Народ привел его на суд к царю. Но Публий Гораций же герой, он родину спас! Царю стало стремно, и он, как Понтий Пилат, перевел стрелки -- отправил его на суд к дуумвирамам. Те, следуя букве закона, присудили его к смертной казни. Но Гораций потребовал, согласно пятой поправке, апелляцию и суда присяжных, т.е. народного собрания.
На народное собрание пришел папа-Гораций, который сказал, что дочь его -- дрянь, и он сам бы ее убил за подобное поведение. "Я даже запретил хоронить ее в семейной усыпальнице! Бросил тело лежать, где она упала". (Сердобольные римляне принесли туда гору камней и похоронили ее хоть так, при Тите Ливии этот курган еще показывали).

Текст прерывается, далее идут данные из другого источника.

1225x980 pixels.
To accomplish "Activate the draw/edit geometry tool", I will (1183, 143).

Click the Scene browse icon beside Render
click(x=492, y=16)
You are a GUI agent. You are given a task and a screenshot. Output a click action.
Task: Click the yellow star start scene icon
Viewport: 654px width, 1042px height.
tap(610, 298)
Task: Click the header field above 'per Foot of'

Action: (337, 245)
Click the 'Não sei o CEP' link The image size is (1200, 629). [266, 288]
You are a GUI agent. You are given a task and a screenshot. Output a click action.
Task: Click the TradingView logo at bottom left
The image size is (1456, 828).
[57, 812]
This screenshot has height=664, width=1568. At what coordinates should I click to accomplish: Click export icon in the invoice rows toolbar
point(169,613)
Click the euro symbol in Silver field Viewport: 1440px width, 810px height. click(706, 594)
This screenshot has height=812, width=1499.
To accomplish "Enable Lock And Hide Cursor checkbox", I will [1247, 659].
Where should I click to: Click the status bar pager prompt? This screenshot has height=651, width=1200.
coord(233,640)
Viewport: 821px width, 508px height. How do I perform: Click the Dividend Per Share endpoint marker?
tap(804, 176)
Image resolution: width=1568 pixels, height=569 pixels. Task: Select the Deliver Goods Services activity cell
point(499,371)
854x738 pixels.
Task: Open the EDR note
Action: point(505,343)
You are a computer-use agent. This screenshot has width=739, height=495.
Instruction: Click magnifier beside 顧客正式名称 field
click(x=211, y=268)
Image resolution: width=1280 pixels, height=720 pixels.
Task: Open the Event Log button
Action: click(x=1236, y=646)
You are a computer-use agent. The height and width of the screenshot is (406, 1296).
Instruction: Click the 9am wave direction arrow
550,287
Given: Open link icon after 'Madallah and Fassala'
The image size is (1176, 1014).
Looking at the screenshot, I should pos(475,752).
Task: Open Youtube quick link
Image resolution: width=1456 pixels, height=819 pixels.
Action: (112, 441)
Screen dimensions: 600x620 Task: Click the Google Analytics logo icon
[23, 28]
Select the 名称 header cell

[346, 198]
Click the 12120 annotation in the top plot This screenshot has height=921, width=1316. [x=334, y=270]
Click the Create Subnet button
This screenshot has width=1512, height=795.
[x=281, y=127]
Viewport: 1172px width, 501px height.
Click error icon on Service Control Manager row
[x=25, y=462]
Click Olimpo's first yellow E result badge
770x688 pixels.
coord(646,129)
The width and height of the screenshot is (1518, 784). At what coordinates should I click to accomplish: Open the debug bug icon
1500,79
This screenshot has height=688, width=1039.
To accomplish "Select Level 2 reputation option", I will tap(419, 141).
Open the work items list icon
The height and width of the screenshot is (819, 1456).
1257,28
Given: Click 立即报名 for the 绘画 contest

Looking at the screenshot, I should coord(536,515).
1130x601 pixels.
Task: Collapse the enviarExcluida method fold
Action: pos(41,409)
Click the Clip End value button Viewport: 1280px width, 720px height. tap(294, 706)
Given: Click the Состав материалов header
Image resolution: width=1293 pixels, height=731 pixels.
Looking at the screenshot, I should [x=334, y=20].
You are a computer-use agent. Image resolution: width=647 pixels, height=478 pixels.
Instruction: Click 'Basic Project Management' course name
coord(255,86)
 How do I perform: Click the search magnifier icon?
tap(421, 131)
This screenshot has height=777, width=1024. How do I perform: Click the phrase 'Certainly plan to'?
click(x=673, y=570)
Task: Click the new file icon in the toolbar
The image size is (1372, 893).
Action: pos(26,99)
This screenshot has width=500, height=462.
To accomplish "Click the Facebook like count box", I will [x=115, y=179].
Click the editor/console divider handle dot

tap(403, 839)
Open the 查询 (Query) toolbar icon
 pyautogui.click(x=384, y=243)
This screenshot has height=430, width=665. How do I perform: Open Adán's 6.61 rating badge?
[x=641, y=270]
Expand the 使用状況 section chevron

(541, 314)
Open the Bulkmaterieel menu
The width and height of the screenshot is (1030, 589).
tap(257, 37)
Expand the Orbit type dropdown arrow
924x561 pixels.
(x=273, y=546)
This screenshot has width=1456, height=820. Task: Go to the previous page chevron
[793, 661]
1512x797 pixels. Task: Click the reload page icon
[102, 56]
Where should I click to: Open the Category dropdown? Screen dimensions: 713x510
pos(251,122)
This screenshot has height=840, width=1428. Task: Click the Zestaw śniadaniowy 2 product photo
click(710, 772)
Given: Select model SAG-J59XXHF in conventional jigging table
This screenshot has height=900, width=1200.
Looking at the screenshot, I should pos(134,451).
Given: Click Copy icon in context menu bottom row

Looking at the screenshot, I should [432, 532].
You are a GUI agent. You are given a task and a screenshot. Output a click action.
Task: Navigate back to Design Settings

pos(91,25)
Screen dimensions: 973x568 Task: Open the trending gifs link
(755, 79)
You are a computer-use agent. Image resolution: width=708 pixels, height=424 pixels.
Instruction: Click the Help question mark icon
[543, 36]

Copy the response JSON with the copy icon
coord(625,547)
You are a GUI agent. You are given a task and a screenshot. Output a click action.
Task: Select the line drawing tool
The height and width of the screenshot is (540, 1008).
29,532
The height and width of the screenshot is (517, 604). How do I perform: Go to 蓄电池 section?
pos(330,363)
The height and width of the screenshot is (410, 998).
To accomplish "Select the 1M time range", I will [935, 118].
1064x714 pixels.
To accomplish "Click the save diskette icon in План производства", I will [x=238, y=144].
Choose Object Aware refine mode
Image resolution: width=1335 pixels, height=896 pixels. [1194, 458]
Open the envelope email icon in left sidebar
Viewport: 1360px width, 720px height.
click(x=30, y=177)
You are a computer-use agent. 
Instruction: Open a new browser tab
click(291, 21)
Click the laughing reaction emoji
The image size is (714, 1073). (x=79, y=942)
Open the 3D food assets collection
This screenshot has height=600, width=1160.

Еще папа-Гораций напомнил, что мальчик его -- вообще-то герой, и родину спас. "С утра у меня было три штуки сыновей, оставьте мне теперь хоть последнего!"
В итоге Публию Горацию присудили чего-то там условно и искупительные жертвы.
НИЧЕГО, в общем, никакого настоящего наказания не было этому мужчине-победителю, классическому представителю патриархального общества, где женщина -- это всего лишь безгласное имущество и должна делать все, что ей говорят мужчины в ее семье и не рыпаться.